Update the records below so that "Penske truck" becomes "moving van", and leave everything else unchanged.

[Lines of data]
#####

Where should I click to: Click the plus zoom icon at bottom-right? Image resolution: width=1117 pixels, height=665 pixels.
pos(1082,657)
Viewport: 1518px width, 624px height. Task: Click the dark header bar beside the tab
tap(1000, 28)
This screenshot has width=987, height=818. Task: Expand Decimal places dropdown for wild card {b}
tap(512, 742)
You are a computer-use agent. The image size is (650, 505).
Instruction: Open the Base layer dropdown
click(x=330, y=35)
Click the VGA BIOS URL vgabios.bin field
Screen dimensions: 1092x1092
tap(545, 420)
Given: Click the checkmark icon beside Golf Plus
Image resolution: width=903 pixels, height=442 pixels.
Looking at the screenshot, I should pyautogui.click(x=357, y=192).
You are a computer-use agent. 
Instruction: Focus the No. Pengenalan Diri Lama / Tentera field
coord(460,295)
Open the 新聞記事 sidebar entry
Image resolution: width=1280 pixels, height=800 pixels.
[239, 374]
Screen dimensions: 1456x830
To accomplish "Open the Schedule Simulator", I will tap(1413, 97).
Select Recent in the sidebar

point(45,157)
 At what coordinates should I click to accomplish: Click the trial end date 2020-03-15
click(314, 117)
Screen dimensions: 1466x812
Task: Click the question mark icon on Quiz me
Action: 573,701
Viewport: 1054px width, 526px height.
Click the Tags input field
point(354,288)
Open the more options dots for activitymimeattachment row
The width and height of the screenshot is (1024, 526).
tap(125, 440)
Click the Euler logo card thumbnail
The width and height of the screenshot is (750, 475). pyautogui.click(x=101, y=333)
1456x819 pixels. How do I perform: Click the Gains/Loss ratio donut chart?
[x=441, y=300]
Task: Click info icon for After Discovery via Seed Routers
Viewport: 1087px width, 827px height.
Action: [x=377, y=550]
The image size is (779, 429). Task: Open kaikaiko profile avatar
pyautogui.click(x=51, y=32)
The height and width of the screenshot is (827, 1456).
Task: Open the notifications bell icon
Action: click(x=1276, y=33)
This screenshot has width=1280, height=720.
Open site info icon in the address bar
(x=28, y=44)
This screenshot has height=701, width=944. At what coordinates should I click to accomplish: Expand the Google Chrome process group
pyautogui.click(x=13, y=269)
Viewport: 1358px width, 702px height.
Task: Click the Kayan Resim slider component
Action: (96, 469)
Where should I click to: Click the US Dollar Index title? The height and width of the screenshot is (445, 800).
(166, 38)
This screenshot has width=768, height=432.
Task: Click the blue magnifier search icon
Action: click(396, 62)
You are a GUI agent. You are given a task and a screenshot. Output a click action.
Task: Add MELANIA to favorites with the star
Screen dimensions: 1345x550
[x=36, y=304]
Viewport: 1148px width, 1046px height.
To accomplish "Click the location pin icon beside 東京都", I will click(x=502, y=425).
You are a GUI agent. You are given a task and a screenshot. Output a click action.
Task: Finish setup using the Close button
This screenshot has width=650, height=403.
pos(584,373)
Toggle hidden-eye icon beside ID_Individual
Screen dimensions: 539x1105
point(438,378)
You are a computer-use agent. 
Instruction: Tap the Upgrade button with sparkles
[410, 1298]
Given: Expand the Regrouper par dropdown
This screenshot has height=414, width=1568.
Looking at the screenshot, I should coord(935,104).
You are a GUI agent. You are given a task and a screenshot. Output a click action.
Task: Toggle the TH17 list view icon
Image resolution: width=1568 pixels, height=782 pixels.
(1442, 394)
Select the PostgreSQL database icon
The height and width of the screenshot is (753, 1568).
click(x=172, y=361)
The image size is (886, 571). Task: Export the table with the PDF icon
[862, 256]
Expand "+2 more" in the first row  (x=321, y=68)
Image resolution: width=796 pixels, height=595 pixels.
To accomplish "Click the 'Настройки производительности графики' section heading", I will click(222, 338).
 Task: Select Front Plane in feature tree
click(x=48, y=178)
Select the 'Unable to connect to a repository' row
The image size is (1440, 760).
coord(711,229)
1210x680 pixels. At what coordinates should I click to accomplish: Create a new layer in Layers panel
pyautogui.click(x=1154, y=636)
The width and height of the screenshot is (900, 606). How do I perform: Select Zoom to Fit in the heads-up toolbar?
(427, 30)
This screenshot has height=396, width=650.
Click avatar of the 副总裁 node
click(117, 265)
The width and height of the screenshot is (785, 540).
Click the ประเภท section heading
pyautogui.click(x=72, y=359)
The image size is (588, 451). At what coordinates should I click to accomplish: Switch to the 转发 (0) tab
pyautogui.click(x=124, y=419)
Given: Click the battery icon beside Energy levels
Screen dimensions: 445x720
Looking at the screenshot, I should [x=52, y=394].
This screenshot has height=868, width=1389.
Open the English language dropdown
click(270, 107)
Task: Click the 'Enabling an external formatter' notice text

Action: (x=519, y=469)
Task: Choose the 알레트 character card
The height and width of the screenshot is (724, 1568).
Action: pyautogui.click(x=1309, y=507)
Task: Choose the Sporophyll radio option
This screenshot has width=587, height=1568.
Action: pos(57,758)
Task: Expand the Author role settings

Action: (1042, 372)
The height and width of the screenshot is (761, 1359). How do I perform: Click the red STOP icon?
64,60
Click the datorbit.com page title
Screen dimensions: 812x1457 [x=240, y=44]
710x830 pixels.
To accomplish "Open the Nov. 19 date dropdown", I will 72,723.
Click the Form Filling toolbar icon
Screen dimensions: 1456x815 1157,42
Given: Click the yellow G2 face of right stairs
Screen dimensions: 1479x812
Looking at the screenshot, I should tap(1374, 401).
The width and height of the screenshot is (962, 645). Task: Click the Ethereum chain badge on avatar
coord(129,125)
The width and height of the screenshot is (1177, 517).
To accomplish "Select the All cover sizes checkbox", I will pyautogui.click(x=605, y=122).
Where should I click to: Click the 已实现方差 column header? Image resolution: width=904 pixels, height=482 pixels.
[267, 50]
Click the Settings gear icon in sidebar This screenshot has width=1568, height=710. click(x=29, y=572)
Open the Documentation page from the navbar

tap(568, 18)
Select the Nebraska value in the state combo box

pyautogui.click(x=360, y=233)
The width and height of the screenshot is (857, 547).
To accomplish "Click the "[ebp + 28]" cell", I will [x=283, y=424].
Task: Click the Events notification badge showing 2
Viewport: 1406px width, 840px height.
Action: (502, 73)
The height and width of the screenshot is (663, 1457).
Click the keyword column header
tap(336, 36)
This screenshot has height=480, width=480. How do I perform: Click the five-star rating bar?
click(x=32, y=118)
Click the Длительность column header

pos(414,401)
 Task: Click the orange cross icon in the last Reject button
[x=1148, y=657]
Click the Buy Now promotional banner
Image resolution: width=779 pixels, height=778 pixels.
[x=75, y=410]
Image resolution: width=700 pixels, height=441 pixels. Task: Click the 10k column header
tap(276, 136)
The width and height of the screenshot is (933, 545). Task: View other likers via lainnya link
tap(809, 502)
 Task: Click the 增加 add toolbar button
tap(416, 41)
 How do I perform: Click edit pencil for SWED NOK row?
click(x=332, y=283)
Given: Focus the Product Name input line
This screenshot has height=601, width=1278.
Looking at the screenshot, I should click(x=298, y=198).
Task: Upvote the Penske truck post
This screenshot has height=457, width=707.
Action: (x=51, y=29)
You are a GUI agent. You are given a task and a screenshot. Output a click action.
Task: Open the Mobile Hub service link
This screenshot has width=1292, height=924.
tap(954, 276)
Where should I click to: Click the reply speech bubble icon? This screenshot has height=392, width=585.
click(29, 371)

#####

▸ TASK RESPONSE:
Where should I click to: Click the plus zoom icon at bottom-right? Image resolution: width=1117 pixels, height=665 pixels.
pos(1082,657)
Viewport: 1518px width, 624px height. Task: Click the dark header bar beside the tab
tap(1000, 28)
This screenshot has width=987, height=818. Task: Expand Decimal places dropdown for wild card {b}
tap(512, 742)
You are a computer-use agent. The image size is (650, 505).
Instruction: Open the Base layer dropdown
click(x=330, y=35)
Click the VGA BIOS URL vgabios.bin field
Screen dimensions: 1092x1092
tap(545, 420)
Given: Click the checkmark icon beside Golf Plus
Image resolution: width=903 pixels, height=442 pixels.
Looking at the screenshot, I should pyautogui.click(x=357, y=192).
You are a computer-use agent. 
Instruction: Focus the No. Pengenalan Diri Lama / Tentera field
coord(460,295)
Open the 新聞記事 sidebar entry
Image resolution: width=1280 pixels, height=800 pixels.
[239, 374]
Screen dimensions: 1456x830
To accomplish "Open the Schedule Simulator", I will tap(1413, 97).
Select Recent in the sidebar

point(45,157)
 At what coordinates should I click to accomplish: Click the trial end date 2020-03-15
click(314, 117)
Screen dimensions: 1466x812
Task: Click the question mark icon on Quiz me
Action: 573,701
Viewport: 1054px width, 526px height.
Click the Tags input field
point(354,288)
Open the more options dots for activitymimeattachment row
The width and height of the screenshot is (1024, 526).
tap(125, 440)
Click the Euler logo card thumbnail
The width and height of the screenshot is (750, 475). pyautogui.click(x=101, y=333)
1456x819 pixels. How do I perform: Click the Gains/Loss ratio donut chart?
[x=441, y=300]
Task: Click info icon for After Discovery via Seed Routers
Viewport: 1087px width, 827px height.
Action: [x=377, y=550]
The image size is (779, 429). Task: Open kaikaiko profile avatar
pyautogui.click(x=51, y=32)
The height and width of the screenshot is (827, 1456).
Task: Open the notifications bell icon
Action: click(x=1276, y=33)
This screenshot has width=1280, height=720.
Open site info icon in the address bar
(x=28, y=44)
This screenshot has height=701, width=944. At what coordinates should I click to accomplish: Expand the Google Chrome process group
pyautogui.click(x=13, y=269)
Viewport: 1358px width, 702px height.
Task: Click the Kayan Resim slider component
Action: (96, 469)
Where should I click to: Click the US Dollar Index title? The height and width of the screenshot is (445, 800).
(166, 38)
This screenshot has width=768, height=432.
Task: Click the blue magnifier search icon
Action: click(396, 62)
You are a GUI agent. You are given a task and a screenshot. Output a click action.
Task: Add MELANIA to favorites with the star
Screen dimensions: 1345x550
[x=36, y=304]
Viewport: 1148px width, 1046px height.
To accomplish "Click the location pin icon beside 東京都", I will click(x=502, y=425).
You are a GUI agent. You are given a task and a screenshot. Output a click action.
Task: Finish setup using the Close button
This screenshot has width=650, height=403.
pos(584,373)
Toggle hidden-eye icon beside ID_Individual
Screen dimensions: 539x1105
point(438,378)
You are a computer-use agent. 
Instruction: Tap the Upgrade button with sparkles
[410, 1298]
Given: Expand the Regrouper par dropdown
This screenshot has height=414, width=1568.
Looking at the screenshot, I should coord(935,104).
You are a GUI agent. You are given a task and a screenshot. Output a click action.
Task: Toggle the TH17 list view icon
Image resolution: width=1568 pixels, height=782 pixels.
(1442, 394)
Select the PostgreSQL database icon
The height and width of the screenshot is (753, 1568).
click(x=172, y=361)
The image size is (886, 571). Task: Export the table with the PDF icon
[862, 256]
Expand "+2 more" in the first row  (x=321, y=68)
Image resolution: width=796 pixels, height=595 pixels.
To accomplish "Click the 'Настройки производительности графики' section heading", I will click(222, 338).
 Task: Select Front Plane in feature tree
click(x=48, y=178)
Select the 'Unable to connect to a repository' row
The image size is (1440, 760).
coord(711,229)
1210x680 pixels. At what coordinates should I click to accomplish: Create a new layer in Layers panel
pyautogui.click(x=1154, y=636)
The width and height of the screenshot is (900, 606). How do I perform: Select Zoom to Fit in the heads-up toolbar?
(427, 30)
This screenshot has height=396, width=650.
Click avatar of the 副总裁 node
click(117, 265)
The width and height of the screenshot is (785, 540).
Click the ประเภท section heading
pyautogui.click(x=72, y=359)
The image size is (588, 451). At what coordinates should I click to accomplish: Switch to the 转发 (0) tab
pyautogui.click(x=124, y=419)
Given: Click the battery icon beside Energy levels
Screen dimensions: 445x720
Looking at the screenshot, I should [x=52, y=394].
This screenshot has height=868, width=1389.
Open the English language dropdown
click(270, 107)
Task: Click the 'Enabling an external formatter' notice text

Action: (x=519, y=469)
Task: Choose the 알레트 character card
The height and width of the screenshot is (724, 1568).
Action: pyautogui.click(x=1309, y=507)
Task: Choose the Sporophyll radio option
This screenshot has width=587, height=1568.
Action: pos(57,758)
Task: Expand the Author role settings

Action: (1042, 372)
The height and width of the screenshot is (761, 1359). How do I perform: Click the red STOP icon?
64,60
Click the datorbit.com page title
Screen dimensions: 812x1457 [x=240, y=44]
710x830 pixels.
To accomplish "Open the Nov. 19 date dropdown", I will 72,723.
Click the Form Filling toolbar icon
Screen dimensions: 1456x815 1157,42
Given: Click the yellow G2 face of right stairs
Screen dimensions: 1479x812
Looking at the screenshot, I should tap(1374, 401).
The width and height of the screenshot is (962, 645). Task: Click the Ethereum chain badge on avatar
coord(129,125)
The width and height of the screenshot is (1177, 517).
To accomplish "Select the All cover sizes checkbox", I will pyautogui.click(x=605, y=122).
Where should I click to: Click the 已实现方差 column header? Image resolution: width=904 pixels, height=482 pixels.
[267, 50]
Click the Settings gear icon in sidebar This screenshot has width=1568, height=710. click(x=29, y=572)
Open the Documentation page from the navbar

tap(568, 18)
Select the Nebraska value in the state combo box

pyautogui.click(x=360, y=233)
The width and height of the screenshot is (857, 547).
To accomplish "Click the "[ebp + 28]" cell", I will [x=283, y=424].
Task: Click the Events notification badge showing 2
Viewport: 1406px width, 840px height.
Action: (502, 73)
The height and width of the screenshot is (663, 1457).
Click the keyword column header
tap(336, 36)
This screenshot has height=480, width=480. How do I perform: Click the five-star rating bar?
click(x=32, y=118)
Click the Длительность column header

pos(414,401)
 Task: Click the orange cross icon in the last Reject button
[x=1148, y=657]
Click the Buy Now promotional banner
Image resolution: width=779 pixels, height=778 pixels.
[x=75, y=410]
Image resolution: width=700 pixels, height=441 pixels. Task: Click the 10k column header
tap(276, 136)
The width and height of the screenshot is (933, 545). Task: View other likers via lainnya link
tap(809, 502)
 Task: Click the 增加 add toolbar button
tap(416, 41)
 How do I perform: Click edit pencil for SWED NOK row?
click(x=332, y=283)
Given: Focus the Product Name input line
This screenshot has height=601, width=1278.
Looking at the screenshot, I should click(x=298, y=198).
Task: Upvote the moving van post
This screenshot has height=457, width=707.
Action: (x=51, y=29)
You are a GUI agent. You are given a task and a screenshot. Output a click action.
Task: Open the Mobile Hub service link
This screenshot has width=1292, height=924.
tap(954, 276)
Where should I click to: Click the reply speech bubble icon? This screenshot has height=392, width=585.
click(29, 371)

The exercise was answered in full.